====== DATA EXCERPTS

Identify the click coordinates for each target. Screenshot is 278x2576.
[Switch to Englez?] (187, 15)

============
====== DATA EXCERPTS

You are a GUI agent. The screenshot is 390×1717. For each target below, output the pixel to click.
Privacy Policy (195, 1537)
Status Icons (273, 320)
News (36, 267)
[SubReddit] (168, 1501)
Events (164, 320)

============

▶ _TASK REQUIREMENTS_:
Bring together all lines of the entries above in which the string "each" occurs.

▶ _ANSWER AREA_:
Identify the click coordinates for each target. Screenshot is 278x2576.
You are a GUI agent. The screenshot is 390×1717. For each target below, output the pixel to click.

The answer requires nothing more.